The authors write: "Consider financial incentives for antenatal smoking cessation: such a programme would require an intensive schedule of in-person visits for biochemical assessment of abstinence. Although such assessments could be built into the standard prenatal care schedule in which urine collection during office visits is common, the program would still require a shift in what providers do during visits. Assessing smoking status and counselling against ongoing tobacco use are already part of the routines of antenatal care providers but overseeing a reward system tied to smoking cessation would be new.

"There is no readily available infrastructure for clinics to manage such a programme and developing one might require a third party. Health plans could be the third party that assesses cotinine test results and administers rewards, but this would need to be done in a way that minimises delays and administrative complexity."

Pryor and Volpp write that these barriers signal a need to rethink and optimise the infrastructure and platforms on which health services are currently delivered. For example, leveraging Web-based technologies or wireless devices would address many scalability concerns and help facilitate adoption of certain behavioural interventions.

They say: “Consider the DPP-like behavioural intervention: it is labour- and time-intensive for both staff and participants, with requirements including supervised physical-activity sessions, individualised coaching, and case managers. There are geographic limitations in availability, and only a small fraction of people with prediabetes enrol. However, online versions of DPP-like interventions now exist and feature greater schedule flexibility, a personal coach, and online peer-support groups, eliminating the need for in-person assessments.”
########################################
> Tasks and exercises:
• A. Decide whether each statement agrees with the excerpt on incentive programs. Answer yes or no for each, and quote the deciding words: (i) Assessing smoking status is already a routine task for antenatal care providers. (ii) Clinics already have infrastructure in place to manage a reward program for quitting smoking. (iii) Online versions of DPP-like interventions still depend on in-person assessments.
• B. According to the excerpt on incentive programs, what could health plans do if they acted as the third party?
• C. Reproduce the portion of the excerpt on incentive programs starting at "Pryor and Volpp" and ending at "certain behavioural interventions.", substituting "internet-based technologies" for "Web-based technologies".
The items after this point are separate material, not drawn from the excerpt on incentive programs.
########################################
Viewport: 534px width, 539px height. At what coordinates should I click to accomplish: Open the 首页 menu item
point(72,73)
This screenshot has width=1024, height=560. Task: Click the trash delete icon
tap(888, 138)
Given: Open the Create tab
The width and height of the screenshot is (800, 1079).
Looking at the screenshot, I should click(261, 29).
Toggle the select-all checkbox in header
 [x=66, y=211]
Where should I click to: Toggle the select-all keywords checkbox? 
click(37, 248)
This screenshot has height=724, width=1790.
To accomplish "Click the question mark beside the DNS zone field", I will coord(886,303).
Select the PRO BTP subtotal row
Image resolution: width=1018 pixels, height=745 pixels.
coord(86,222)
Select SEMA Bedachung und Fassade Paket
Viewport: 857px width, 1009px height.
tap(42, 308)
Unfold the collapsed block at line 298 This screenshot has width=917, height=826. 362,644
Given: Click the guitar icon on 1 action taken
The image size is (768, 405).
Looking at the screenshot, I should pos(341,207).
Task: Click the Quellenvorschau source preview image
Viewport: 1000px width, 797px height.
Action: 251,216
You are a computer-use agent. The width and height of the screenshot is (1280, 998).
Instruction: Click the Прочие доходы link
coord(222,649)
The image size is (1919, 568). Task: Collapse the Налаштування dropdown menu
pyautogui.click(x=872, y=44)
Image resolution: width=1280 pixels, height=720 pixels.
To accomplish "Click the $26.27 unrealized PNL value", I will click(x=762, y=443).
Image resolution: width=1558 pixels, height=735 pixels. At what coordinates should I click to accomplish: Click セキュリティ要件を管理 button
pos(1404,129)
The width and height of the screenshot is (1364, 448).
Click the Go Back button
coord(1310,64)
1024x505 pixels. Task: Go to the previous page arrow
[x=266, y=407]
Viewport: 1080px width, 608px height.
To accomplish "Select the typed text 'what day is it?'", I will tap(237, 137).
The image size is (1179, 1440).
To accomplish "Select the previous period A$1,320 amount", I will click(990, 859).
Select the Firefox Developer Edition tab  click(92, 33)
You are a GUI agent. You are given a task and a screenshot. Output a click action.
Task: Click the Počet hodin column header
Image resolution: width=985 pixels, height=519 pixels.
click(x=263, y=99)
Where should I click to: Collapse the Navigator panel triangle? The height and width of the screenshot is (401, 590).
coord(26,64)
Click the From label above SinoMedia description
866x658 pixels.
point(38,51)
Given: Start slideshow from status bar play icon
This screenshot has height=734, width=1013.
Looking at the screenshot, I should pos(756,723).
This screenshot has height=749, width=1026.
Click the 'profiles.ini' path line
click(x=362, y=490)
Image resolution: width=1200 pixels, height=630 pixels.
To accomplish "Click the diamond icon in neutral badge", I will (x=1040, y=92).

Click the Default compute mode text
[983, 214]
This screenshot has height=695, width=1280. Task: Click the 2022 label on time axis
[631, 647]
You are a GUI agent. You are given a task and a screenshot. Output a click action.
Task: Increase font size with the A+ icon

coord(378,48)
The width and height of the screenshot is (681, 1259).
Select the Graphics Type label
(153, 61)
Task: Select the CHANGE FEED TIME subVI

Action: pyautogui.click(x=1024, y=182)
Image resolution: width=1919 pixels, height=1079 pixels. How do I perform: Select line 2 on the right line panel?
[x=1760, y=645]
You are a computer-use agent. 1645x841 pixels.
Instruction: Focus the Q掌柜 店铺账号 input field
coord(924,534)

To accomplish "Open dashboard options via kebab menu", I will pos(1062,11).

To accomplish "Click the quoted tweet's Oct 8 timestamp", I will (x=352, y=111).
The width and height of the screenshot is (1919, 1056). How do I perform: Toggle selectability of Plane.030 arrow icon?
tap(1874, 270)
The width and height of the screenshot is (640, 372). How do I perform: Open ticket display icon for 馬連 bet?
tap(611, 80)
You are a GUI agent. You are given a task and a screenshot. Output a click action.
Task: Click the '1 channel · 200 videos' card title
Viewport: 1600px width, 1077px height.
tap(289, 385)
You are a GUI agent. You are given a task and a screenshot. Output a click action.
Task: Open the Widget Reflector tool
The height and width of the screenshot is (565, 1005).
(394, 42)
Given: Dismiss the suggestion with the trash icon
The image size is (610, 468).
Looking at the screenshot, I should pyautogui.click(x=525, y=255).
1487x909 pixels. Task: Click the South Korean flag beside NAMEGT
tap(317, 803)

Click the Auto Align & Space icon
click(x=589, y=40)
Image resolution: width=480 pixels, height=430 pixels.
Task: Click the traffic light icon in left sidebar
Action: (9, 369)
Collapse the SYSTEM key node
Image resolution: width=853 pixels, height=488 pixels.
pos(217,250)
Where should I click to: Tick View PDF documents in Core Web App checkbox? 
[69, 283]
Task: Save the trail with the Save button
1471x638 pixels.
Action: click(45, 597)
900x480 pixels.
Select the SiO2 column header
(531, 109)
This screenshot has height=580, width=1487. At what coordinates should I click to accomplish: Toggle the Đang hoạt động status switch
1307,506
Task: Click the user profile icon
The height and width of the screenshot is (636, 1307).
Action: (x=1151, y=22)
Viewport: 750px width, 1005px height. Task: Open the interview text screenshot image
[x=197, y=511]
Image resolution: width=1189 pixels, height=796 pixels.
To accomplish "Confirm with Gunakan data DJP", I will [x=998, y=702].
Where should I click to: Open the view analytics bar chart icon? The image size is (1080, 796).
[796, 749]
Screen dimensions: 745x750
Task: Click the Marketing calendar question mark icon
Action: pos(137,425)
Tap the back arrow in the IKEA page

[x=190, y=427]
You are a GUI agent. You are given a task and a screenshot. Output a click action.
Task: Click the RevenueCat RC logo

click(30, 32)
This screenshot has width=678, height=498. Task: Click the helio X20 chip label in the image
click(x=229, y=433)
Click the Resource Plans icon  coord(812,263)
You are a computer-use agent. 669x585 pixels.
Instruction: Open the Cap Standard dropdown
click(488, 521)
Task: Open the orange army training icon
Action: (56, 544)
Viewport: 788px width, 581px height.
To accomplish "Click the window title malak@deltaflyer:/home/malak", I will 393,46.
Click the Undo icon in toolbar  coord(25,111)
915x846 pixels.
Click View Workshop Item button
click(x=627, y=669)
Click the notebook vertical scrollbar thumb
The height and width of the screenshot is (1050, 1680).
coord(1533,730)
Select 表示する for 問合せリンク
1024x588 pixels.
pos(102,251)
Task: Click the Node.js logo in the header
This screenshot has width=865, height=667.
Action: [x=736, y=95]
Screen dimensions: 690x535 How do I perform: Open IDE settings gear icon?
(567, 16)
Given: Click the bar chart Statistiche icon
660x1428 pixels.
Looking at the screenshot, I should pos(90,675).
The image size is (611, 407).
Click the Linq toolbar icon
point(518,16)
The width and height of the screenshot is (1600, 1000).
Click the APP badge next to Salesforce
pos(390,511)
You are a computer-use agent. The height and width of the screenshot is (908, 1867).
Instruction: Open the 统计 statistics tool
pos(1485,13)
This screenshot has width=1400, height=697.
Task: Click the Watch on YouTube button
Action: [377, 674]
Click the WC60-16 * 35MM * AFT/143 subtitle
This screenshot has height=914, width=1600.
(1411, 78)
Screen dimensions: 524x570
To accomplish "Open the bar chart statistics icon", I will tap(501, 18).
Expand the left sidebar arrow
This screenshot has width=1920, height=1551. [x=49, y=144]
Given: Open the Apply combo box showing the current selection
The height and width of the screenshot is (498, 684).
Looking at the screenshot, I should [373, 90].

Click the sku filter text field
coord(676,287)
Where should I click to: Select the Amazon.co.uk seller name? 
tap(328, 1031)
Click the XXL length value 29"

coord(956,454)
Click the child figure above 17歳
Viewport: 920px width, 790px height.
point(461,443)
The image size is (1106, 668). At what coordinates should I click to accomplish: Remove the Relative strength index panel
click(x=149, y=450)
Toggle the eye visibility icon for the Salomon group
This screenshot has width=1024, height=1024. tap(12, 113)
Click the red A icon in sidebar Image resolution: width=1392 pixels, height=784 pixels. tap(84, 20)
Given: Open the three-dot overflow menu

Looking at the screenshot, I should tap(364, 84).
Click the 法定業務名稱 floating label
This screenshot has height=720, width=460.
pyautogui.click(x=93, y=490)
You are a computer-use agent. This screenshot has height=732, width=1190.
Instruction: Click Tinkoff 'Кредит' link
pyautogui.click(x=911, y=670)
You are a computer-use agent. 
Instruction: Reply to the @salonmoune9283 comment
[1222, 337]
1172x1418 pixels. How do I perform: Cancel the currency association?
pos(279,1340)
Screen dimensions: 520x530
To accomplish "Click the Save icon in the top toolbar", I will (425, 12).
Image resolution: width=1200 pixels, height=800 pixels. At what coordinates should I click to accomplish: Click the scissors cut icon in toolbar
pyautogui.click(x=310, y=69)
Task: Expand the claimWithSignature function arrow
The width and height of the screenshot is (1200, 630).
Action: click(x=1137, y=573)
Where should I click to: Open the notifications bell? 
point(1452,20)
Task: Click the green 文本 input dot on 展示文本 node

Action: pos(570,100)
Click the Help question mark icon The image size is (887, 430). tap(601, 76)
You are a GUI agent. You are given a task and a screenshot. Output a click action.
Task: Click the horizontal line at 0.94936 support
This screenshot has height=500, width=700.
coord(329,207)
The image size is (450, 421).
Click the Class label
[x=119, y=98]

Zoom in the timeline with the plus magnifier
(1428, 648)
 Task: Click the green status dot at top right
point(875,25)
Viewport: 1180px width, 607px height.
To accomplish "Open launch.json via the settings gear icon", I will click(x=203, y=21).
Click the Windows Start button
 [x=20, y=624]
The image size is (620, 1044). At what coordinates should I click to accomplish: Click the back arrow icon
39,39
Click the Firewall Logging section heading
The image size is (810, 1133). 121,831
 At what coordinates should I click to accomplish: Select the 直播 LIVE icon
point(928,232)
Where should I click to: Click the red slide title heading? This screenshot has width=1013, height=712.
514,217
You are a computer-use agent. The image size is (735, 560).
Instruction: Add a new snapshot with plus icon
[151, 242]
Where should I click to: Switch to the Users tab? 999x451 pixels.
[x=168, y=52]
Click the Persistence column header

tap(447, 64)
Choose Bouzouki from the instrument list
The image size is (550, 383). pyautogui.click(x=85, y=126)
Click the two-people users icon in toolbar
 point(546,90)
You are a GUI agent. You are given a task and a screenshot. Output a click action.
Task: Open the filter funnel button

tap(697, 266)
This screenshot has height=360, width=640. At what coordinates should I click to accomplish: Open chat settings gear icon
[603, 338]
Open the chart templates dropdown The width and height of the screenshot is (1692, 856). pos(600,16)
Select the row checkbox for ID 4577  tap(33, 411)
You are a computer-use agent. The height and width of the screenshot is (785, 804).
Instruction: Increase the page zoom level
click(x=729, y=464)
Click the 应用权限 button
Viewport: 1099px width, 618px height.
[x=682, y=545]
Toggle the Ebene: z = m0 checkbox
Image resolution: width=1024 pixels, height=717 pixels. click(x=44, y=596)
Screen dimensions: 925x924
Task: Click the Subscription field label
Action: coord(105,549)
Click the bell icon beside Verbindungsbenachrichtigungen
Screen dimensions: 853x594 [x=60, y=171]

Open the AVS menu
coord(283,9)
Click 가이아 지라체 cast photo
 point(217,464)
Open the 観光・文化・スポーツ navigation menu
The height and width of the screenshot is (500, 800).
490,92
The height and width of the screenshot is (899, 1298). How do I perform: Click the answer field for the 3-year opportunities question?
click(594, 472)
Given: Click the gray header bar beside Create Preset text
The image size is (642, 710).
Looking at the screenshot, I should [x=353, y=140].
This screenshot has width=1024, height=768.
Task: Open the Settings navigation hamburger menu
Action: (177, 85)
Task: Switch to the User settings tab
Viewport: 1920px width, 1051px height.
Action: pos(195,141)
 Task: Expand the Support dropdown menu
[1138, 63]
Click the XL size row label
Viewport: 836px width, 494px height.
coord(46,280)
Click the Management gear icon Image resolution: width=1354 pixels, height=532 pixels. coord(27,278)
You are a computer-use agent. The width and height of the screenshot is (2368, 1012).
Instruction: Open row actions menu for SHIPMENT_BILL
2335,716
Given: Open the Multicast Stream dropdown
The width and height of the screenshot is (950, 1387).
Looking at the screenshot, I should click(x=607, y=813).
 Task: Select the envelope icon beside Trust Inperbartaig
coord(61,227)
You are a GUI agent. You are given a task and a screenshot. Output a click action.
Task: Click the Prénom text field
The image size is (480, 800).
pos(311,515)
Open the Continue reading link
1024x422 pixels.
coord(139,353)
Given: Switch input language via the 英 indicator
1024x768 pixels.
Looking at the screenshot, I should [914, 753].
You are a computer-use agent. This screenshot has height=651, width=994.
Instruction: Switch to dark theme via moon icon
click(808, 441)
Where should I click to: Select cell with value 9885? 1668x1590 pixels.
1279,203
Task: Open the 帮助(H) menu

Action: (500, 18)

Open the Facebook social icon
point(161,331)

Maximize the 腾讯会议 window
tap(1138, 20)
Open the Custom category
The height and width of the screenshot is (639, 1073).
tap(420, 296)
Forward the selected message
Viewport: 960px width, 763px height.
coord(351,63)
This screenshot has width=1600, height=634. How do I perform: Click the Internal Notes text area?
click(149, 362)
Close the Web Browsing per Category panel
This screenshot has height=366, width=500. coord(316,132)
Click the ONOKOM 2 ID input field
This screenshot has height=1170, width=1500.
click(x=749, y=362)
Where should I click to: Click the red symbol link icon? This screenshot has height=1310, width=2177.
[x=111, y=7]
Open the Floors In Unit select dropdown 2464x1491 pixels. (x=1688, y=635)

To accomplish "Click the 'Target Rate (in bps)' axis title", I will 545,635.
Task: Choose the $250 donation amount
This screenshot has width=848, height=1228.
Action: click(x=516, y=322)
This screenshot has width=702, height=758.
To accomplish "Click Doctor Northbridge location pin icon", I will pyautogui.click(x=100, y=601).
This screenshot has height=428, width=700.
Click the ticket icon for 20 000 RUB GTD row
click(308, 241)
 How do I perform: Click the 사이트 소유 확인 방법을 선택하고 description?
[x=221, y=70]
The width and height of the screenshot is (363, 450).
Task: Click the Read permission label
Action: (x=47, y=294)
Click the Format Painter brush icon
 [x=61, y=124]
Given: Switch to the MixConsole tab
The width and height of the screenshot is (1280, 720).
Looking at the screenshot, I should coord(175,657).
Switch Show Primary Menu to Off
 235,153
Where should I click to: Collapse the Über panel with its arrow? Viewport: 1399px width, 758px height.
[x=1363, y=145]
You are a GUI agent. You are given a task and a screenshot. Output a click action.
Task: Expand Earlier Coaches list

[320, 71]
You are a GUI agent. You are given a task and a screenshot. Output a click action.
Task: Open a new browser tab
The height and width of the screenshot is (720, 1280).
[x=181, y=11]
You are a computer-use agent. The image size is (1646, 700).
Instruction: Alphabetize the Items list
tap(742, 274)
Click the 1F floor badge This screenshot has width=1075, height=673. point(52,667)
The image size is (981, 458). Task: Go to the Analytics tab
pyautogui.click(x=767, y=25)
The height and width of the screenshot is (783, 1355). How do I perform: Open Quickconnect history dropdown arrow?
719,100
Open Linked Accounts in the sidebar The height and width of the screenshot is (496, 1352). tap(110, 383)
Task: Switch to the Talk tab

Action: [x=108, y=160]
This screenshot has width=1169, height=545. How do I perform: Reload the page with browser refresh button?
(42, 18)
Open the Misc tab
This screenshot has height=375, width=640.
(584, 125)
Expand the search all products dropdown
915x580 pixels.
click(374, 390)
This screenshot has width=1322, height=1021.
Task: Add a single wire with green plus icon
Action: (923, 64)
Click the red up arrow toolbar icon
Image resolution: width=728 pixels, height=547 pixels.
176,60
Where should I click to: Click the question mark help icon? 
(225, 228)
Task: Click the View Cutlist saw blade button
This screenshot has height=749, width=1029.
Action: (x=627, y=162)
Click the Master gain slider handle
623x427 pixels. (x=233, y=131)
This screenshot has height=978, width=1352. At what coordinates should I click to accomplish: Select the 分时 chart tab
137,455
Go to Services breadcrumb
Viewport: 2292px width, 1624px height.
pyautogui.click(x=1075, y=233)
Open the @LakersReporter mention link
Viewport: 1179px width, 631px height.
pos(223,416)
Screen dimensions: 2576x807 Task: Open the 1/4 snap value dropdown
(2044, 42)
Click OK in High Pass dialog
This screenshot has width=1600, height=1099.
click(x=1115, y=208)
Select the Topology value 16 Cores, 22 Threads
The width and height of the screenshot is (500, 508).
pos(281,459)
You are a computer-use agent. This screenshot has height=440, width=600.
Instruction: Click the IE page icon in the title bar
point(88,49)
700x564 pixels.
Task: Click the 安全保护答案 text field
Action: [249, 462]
########################################
> Outputs for the tasks:
• A.
(i) Yes: "Assessing smoking status and counselling against ongoing tobacco use are already part of the routines of antenatal care providers"
(ii) No: "There is no readily available infrastructure for clinics to manage such a programme"
(iii) No: "eliminating the need for in-person assessments"

• B. They could assess cotinine test results and administer rewards.

• C.
Pryor and Volpp write that these barriers signal a need to rethink and optimise the infrastructure and platforms on which health services are currently delivered. For example, leveraging internet-based technologies or wireless devices would address many scalability concerns and help facilitate adoption of certain behavioural interventions.